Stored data
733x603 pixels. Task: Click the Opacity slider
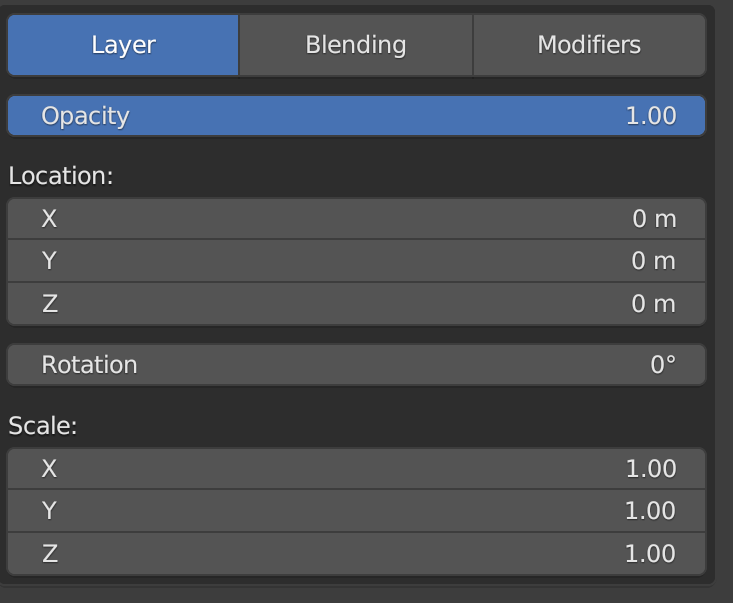coord(356,116)
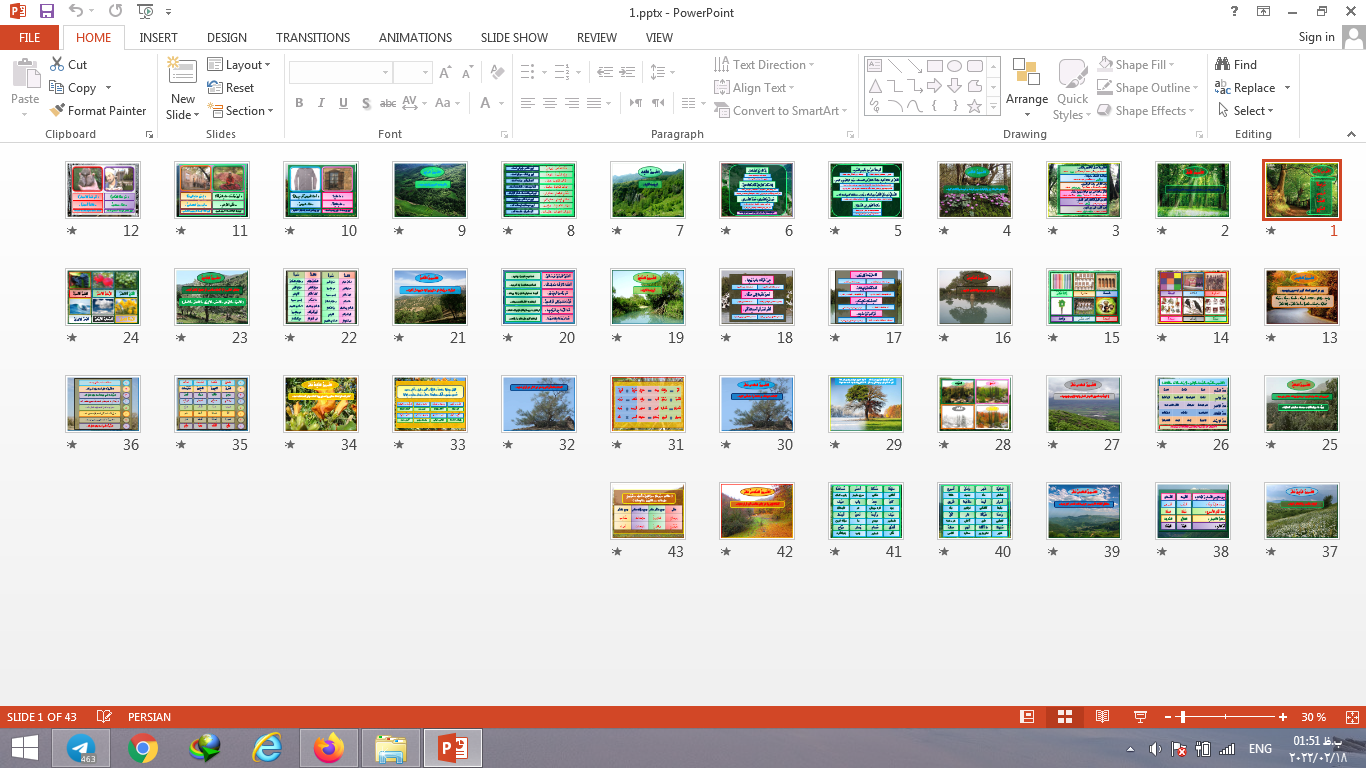
Task: Click the Arrange icon in Drawing group
Action: pos(1026,73)
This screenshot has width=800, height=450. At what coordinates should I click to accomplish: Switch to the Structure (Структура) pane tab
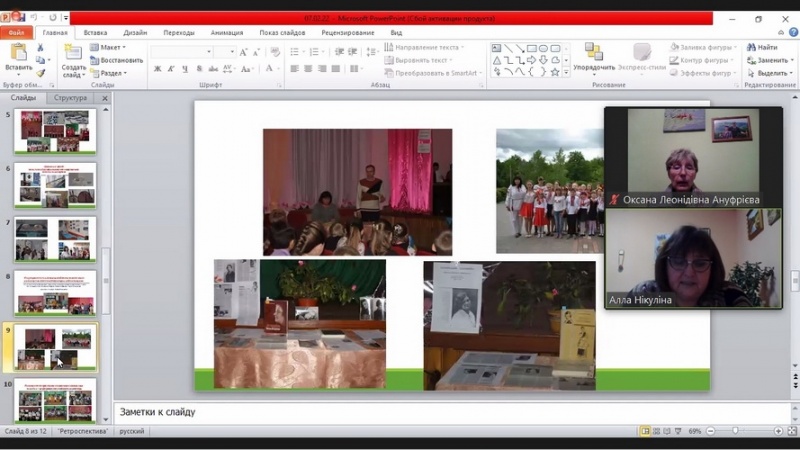tap(70, 98)
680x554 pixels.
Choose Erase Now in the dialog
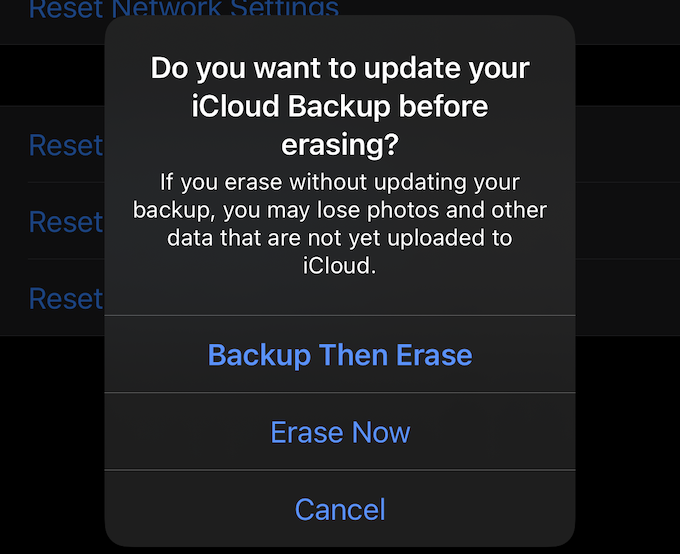tap(340, 432)
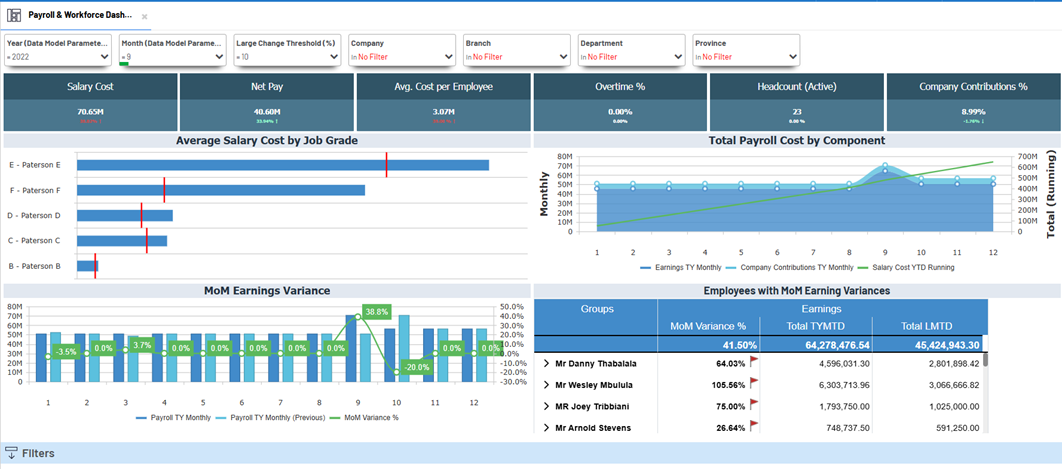
Task: Click the Salary Cost KPI tile
Action: click(90, 100)
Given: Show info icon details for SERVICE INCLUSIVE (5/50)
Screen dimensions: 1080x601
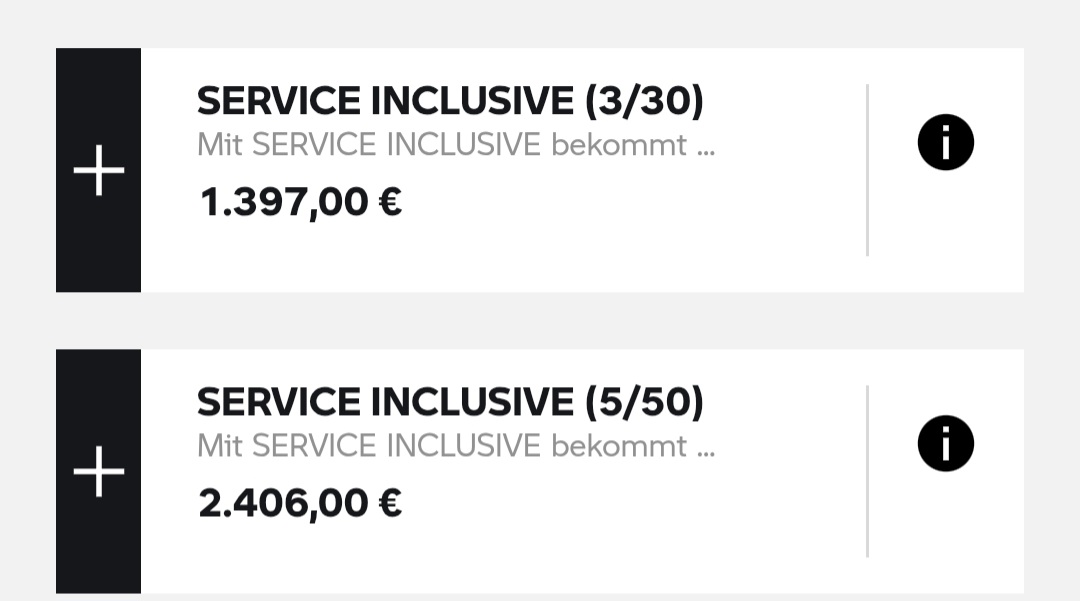Looking at the screenshot, I should pos(945,444).
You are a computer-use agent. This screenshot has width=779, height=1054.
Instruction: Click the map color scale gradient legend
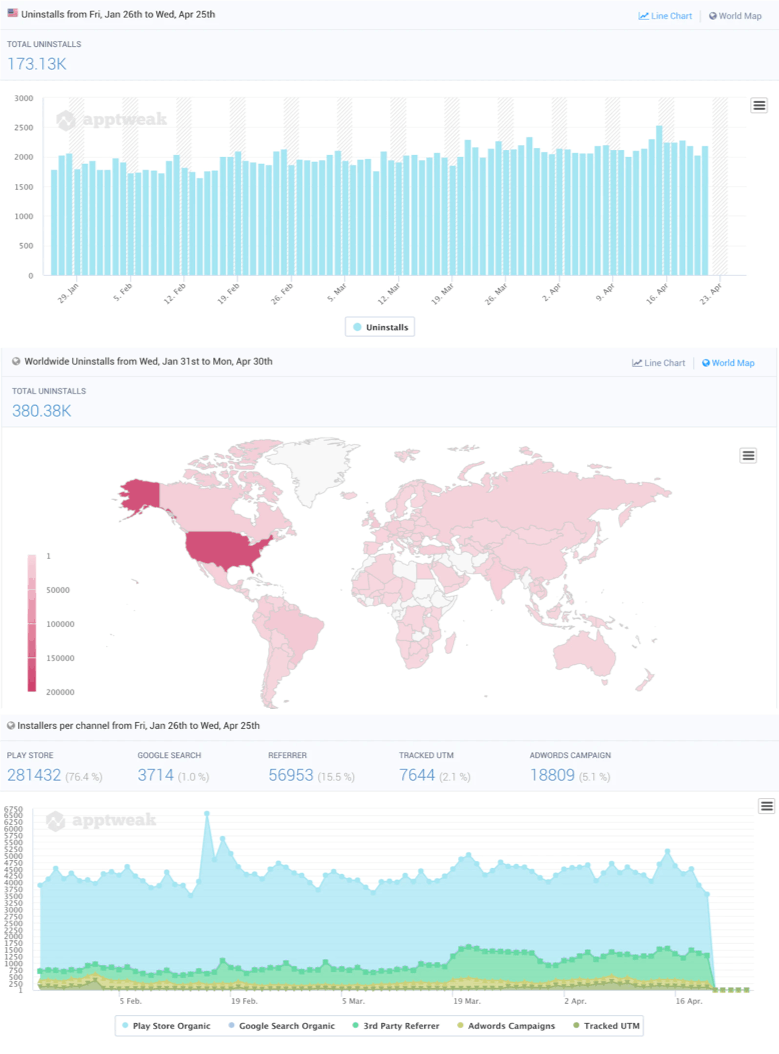[x=32, y=623]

* [What to do]: Give back exactly the lines from the one containing "Choose Erase Now in the dialog" through the last line above, both included, and none of the pictures.

* [Response to the exercise]:
Choose Erase Now in the dialog
tap(340, 432)
Task: Click the Salary Cost KPI tile
Action: click(90, 100)
Given: Show info icon details for SERVICE INCLUSIVE (5/50)
Screen dimensions: 1080x601
Looking at the screenshot, I should pos(945,444).
You are a computer-use agent. This screenshot has width=779, height=1054.
Instruction: Click the map color scale gradient legend
[x=32, y=623]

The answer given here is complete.